On the eve of Gandhi’s 150th birth anniversary, a picture of his headless statute was circulated on Whatsapp. Nobody’s sentiments were hurt, obviously. The decapitation of Gandhi is a message of hatred nurtured by two streams of ideologies, apparently contradictory, but flowing out of the colonial fount. The British could never reconcile to the loss of the Empire to a frail fakir, seemingly meek, speaking the Biblical language of compassion and forgiveness. So, it was no surprise that he was felled by the Empire’s loyal subjects. The ideology that sought to create the ‘Super Hindu’, promoted by a man pardoned by the British, was directly responsible for the Mahatma’s murder. Vinayak Damodar Savarkar was not just the intellectual mentor of the assassin, Nathuram Godse, but a co-accused as well. The fact that Nehru’s government refused to go on appeal against Savarkar’s acquittal still remains a mystery.
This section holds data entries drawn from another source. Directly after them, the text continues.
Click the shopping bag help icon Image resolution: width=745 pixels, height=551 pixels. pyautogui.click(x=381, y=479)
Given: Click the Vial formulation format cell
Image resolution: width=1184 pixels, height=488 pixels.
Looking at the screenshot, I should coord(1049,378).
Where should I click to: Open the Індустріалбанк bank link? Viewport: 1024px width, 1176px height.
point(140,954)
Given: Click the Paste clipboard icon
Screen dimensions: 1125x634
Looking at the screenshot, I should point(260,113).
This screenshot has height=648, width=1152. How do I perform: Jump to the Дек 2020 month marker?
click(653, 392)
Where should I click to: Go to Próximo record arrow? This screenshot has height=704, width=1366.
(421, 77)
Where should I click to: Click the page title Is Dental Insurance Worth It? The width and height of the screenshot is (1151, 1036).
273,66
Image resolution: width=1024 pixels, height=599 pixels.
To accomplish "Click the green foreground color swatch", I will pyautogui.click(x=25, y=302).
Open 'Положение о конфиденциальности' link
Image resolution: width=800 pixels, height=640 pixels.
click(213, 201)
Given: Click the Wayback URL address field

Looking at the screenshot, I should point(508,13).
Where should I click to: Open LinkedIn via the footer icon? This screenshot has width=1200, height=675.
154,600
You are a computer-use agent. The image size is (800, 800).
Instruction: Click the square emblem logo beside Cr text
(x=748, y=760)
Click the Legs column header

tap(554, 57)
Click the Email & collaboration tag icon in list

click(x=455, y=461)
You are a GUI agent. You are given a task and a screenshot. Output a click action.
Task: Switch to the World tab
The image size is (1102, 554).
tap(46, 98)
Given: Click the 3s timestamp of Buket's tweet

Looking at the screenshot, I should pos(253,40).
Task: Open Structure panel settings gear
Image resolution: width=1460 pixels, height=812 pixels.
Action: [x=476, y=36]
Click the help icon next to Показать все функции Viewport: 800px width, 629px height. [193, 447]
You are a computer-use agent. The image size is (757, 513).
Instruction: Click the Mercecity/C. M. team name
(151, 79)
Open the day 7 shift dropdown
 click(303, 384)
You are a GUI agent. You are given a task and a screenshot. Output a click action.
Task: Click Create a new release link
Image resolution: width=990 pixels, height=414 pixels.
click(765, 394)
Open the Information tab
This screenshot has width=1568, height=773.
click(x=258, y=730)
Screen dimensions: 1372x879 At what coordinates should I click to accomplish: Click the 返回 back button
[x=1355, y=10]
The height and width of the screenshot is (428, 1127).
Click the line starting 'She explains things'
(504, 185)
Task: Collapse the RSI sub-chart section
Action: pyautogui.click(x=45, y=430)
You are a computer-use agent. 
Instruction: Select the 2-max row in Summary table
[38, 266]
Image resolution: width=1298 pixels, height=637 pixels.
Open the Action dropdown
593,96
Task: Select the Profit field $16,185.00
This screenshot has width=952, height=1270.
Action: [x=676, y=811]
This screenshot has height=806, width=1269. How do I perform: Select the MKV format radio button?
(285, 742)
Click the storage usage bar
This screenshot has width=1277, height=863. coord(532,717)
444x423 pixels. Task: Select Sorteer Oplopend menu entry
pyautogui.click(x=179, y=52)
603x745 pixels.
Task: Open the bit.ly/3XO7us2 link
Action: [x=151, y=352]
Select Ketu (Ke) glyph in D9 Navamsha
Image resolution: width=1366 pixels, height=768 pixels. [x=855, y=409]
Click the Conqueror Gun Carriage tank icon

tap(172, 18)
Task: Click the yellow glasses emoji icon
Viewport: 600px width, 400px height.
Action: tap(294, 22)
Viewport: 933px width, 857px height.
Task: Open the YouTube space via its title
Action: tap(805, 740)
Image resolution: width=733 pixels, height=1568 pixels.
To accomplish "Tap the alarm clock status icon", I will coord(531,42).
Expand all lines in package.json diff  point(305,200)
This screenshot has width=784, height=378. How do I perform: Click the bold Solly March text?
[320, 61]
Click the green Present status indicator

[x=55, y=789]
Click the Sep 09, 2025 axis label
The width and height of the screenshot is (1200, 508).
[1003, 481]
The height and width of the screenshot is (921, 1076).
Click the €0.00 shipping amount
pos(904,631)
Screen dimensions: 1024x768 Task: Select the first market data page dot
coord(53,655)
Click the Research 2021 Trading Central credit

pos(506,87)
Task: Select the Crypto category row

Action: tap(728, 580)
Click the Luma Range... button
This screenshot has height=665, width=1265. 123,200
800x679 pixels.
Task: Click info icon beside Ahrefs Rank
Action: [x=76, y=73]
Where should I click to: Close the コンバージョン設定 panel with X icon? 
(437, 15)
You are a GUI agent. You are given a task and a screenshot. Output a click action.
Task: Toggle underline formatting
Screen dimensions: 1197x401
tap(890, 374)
Then there is the other stream of identity politics that has consistently attacked Gandhi in the name of religion and caste. This group was blatantly sponsored by the colonial government through its allies and the Viceroy’s Executive Council. The proponents of the division of the Indian nation, through separate electorates, in the name of religion and caste were defeated conclusively by Gandhi and the idealists of the national movement. The only woman Scheduled Caste member of the Constituent Assembly, Dakshayani Velayudhan, was a staunch Gandhian. So was everyone, but for those who supported the British.
After the economic reforms, with foreign capital coming into publishing and academia, there has been a renewed attempt to de-legitimise Gandhi using the old tools of identity politics. Gandhi had evolved over the years and had continuously revised his views on society. Now, the attempt is to cherry-pick Gandhi’s statements to fit him into a new construct of casteism and religious conservatism by some writers. This is the prime reason why Gandhi is no longer fashionable in Indian campuses. To be radical is to abuse Gandhi. But it is getting more and more difficult to rescue Gandhi with Savarkar’s disciples having appropriated him.